Ashburn-based EverWatch employs more than 400 serving customers in the defense and intelligence markets and is led by President Robert Miller. Enlightenment Capital plans to continue to invest in the platform, both organically and through M&A, said Managing Partner Devin Talbott.
Miller has been president of IEA Corp. since 2015. Along with IEA, another company merging to form EverWatch is ACES Inc., headquartered in Columbia, Maryland, and with offices in Aurora, Colorado. ACES founder Jeb Pair is EverWatch’s chief innovation officer.
Talbott declined to reveal the other two companies forming EverWatch, nor its revenue.
IEA, also known as Ian Evan & Alexander Corp., ranked 32nd on the Washington Business Journal’s 2017 list of 50 fastest-growing companies in the region, reporting revenue of $44.7 million, up from $29.9 million the year before.
EverWatch’s customers include the Office of the Undersecretary of Defense for Intelligence (OUSDI), the Air Force and the departments of State and Justice.
Enlightenment Capital typically invests as a noncontrol partner with hybrid debt-equity financings for middle-market companies — think $10 million to $50 million invested in companies with revenue of $30 million to $250 million.
With EverWatch, Enlightenment will control the company. This is similar to how other private equity investors operate, such as Arlington Capital Partners and Veritas Capital, by taking over management of their portfolio companies.
Chevy Chase-based Arlington formed Polaris Alpha in June 2016 after acquiring EOIR Technologies of Fredericksburg, Virginia. In November of that year, it merged with Intelligent Software Solutions of Colorado Springs, Colorado, and Proteus Technologies of Annapolis Junction, Maryland. The result was a combined company with 1,100 employees and $250 million in annual revenue.

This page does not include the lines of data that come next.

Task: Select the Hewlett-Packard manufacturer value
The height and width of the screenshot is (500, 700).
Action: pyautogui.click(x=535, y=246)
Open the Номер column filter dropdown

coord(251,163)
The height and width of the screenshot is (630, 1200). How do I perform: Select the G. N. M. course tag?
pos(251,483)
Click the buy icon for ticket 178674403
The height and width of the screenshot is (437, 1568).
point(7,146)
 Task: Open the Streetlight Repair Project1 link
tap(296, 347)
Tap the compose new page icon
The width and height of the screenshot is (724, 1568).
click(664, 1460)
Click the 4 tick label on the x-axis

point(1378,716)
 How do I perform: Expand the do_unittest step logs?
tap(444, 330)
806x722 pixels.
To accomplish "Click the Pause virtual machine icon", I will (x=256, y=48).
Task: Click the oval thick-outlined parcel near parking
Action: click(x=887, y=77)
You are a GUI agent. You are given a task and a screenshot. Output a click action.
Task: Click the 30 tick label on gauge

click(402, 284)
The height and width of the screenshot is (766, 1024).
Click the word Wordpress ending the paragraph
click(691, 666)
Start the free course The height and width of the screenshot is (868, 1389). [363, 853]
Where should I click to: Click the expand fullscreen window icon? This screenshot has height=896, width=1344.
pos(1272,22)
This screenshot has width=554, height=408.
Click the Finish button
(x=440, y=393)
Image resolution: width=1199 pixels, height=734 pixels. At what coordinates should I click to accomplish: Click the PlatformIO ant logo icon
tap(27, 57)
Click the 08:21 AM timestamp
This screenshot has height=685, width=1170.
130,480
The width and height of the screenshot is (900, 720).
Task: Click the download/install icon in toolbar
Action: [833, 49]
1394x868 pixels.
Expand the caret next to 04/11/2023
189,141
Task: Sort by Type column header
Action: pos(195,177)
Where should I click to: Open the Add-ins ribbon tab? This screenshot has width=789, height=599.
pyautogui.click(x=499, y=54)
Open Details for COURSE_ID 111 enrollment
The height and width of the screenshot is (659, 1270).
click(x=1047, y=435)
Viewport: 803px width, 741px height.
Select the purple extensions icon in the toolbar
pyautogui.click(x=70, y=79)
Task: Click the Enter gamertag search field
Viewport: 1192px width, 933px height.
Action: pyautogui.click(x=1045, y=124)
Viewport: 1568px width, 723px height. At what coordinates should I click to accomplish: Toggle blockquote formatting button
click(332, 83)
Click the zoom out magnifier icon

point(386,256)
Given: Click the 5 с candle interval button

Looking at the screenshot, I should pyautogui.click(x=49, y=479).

Polaris Alpha was then acquired in May by engineering giant Parsons in a bid by the $3 billion California company to broaden its footprint in defense, space and intelligence. Arlington’s willingness to exit so far out in front of a typical three- to five-year hold period caught market watchers by surprise and underscored the vitality of the government services market.
Enlightenment disclosed in an April Securities and Exchange Commission filing its plans to raise to $200 million for its third fund, bringing its total capital raised to $427 million.
Enlightenment was launched by Talbott and Pierre Chao in 2012. It closed its first $80 million fund in 2014 and its second, totaling $147 million, in January 2017.
The escalating size of the funds underscores the appetite for investment in aerospace, defense and government services companies as Pentagon budgets surge and federal agencies undertake sweeping IT modernization initiatives.
Another Enlightenment portfolio company, Arlington-based ByteCubed, did the rebranding work for EverWatch via the D.C. creative agency it recently acquired, Chief. Enlightenment invested in ByteCubed in February.